Will the London Marathon databreach trigger the ICO’s powers to issue a monetary penalty notice? If so, the ICO is in a tricky position, if he is seen to be effectively “fining” such a high-profile charity, and delivering that money to central government coffers.
Reports emerged on 23 April that the personal data of runners in this year’s London Marathon had inadvertently been disclosed on the organiser’s website. It appears that names, home addresses and email addresses were exposed. The BBC says
The details were accessible all day to anybody logging on to the site…Marathon organisers apologised and said the mistake had been rectified
A data controller must observe its various obligations under the Data Protection Act 1998 (DPA). London Marathon Ltd appears to be the data controller in this instance, and it donates any surplus income to The London Marathon Charitable Trust. Last year the charity received £4.6m from the company. Some of the income came from the entrance fees of the runners themselves.
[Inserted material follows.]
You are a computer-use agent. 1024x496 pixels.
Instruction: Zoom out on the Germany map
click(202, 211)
The seventh principle of the DPA says
Appropriate technical and organisational measures shall be taken against unauthorised or unlawful processing of personal data and against accidental loss or destruction of, or damage to, personal data
A breach of that principle may attract the attention of the regulator of the DPA – the Information Commissioner (ICO). The ICO has various options open to him in the event that he finds that a serious contravention has taken place. In some instances he will require a data controller to sign an undertaking to improve its practices, but since 2010 he has had the power, under section 55A of the DPA to issue a monetary penalty notice (MPN), to a maximum of £500,000. To date he has issued fourteen, largely to local authorities, and the maximum penalty has been £140,000.
The ICO has issued guidance [PDF] on the issuing of MPNs, which expands on the statutory factors which would trigger exercise of the power:
there has been a serious contravention… of a kind likely to cause substantial damage or substantial distress…[and] the data controller…knew or ought to have known… that there was a risk that the contravention would occur, and
…that such a contravention would be of a kind likely to cause substantial damage or substantial distress, but…failed to take reasonable steps to prevent the contravention
The BBC reports that the ICO has said
This is something the Information Commissioner will need to look in to to see how it has come about.
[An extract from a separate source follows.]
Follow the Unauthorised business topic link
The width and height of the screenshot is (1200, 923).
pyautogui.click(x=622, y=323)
It’s the reasons these things come about that determine the course of the investigation.
Every case is different and we will certainly be making enquiries.
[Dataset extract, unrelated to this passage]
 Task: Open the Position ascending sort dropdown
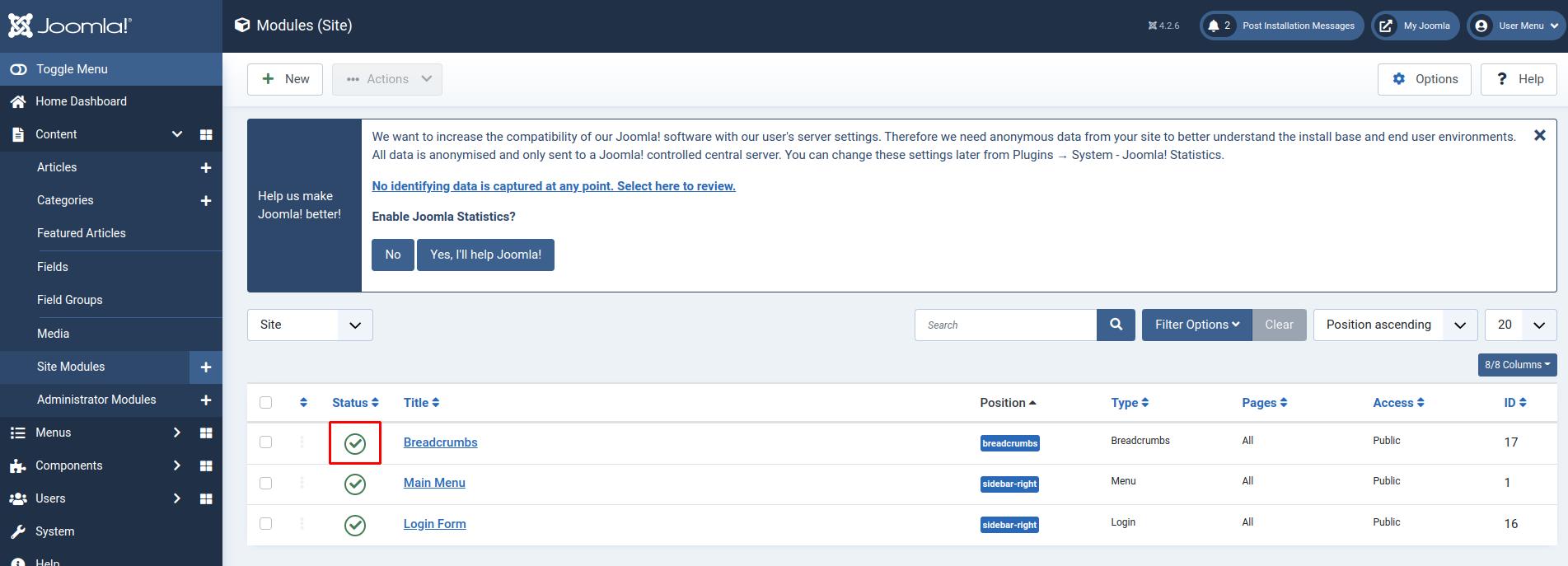(x=1394, y=325)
If the ICO does issue a MPN the money paid goes into the consolidated fund – the government’s own bank account. It is one thing to fine a local authority, and, as I have argued before, politically sensitive to fine, say, an NHS body, but it would be a enormously brave act for the ICO to fine an organisation for disclosing the personal data of thousands of the very people whose amazing efforts have contributed to the funds which would have to be depleted to pay the fine. Even more so when one sees the huge contributions being made to the charity supported by one runner who tragically died in this year’s race.